Under the bill, ships owned by North Korea, or by countries that refuse to comply with UN resolutions against it, are banned from operating in American waters or docking at US ports. Goods produced by North Korea’s forced labor would be prohibited from entering the United States, according to the legislation.
The legislation requires the US administration to determine within 90 days whether the North is a state sponsor of terrorism. It also authorizes sanctions on the entities who provide the North with crude oil and other related petroleum products.
“The threat from North Korea is real, and real threats demand real responses. This bill gives the administration a powerful tool to cut off North Korea‘s funding by going after those who do business with the regime,” Rep. Ed Royce, chairman of the House Foreign Affairs Committee and a co-sponsor of the bill, said in a statement.
China’s Foreign Ministry criticized the measure, saying Beijing opposes unilateral sanctions from an individual government and the US should stop worsening military tension on the Korean Peninsula.
The measure came amid the Trump administration’s increased pressure on Pyongyang, with US Secretary of State Rex Tillerson saying “a lot of work” was left to maximize its pressure, including additional penalties, secondary sanctions and tighter implementation of UN resolutions.

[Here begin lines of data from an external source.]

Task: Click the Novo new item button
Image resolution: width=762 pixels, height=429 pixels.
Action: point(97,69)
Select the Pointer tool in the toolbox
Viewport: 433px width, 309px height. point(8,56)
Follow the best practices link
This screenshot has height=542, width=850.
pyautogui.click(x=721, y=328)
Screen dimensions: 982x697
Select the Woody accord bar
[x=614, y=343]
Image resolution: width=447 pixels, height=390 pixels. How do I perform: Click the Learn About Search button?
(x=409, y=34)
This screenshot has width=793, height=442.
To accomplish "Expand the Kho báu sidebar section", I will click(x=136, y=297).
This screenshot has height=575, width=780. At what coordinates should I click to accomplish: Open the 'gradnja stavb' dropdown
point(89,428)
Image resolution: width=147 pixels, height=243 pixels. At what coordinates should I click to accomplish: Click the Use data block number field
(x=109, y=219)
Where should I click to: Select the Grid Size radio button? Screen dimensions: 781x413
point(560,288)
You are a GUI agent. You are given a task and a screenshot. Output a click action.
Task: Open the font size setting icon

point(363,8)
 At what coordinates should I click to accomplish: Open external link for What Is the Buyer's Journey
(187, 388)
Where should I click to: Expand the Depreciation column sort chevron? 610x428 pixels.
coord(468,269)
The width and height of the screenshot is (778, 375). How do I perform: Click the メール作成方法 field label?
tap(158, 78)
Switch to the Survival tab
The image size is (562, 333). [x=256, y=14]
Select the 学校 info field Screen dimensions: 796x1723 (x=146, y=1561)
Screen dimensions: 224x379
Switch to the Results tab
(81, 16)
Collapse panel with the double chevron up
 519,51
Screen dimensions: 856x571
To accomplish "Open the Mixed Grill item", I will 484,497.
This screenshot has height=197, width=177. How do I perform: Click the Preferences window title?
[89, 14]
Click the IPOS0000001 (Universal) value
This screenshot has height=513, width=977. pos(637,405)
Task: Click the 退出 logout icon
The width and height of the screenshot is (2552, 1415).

China has also ramped up its own pressure against North Korea by imposing a sweeping ban on Pyongyang coal exports and threatening to cut off oil supplies, a move Pyongyang denounced as a “betrayal.” North Korea has virtually no domestic oil production, and has traditionally imported oil from China.
The two superpowers’ increased pressure on Pyongyang coincides with South Korea’s presidential race, which has been dominated by liberal front-runner Moon Jae-in of the Democratic Party of Korea, an advocate of engagement with the North.
Since South Korea removed former President Park Geun-hye from power, Moon has been little challenged in local polls, maintaining a strong lead over his conservative opponent Hong Joon-pyo of the Liberty Korea Party, who has called for a hard-line stance against the North.
In a recent interview with The Korea Herald, Moon vowed to directly negotiate with North Korea’s leader Kim Jong-un over nuclear issues, saying South Korea has been reduced to a “spectator” following the previous conservative governments led by former Presidents Lee Myung-bak and Park Geun-hye.
“In order to resolve the North Korea issue peacefully, pressure and sanctions should come first before having talks for the sake of talks,” said Choi Kang, vice president of the Asan Institute for Policy Studies, during a seminar Friday.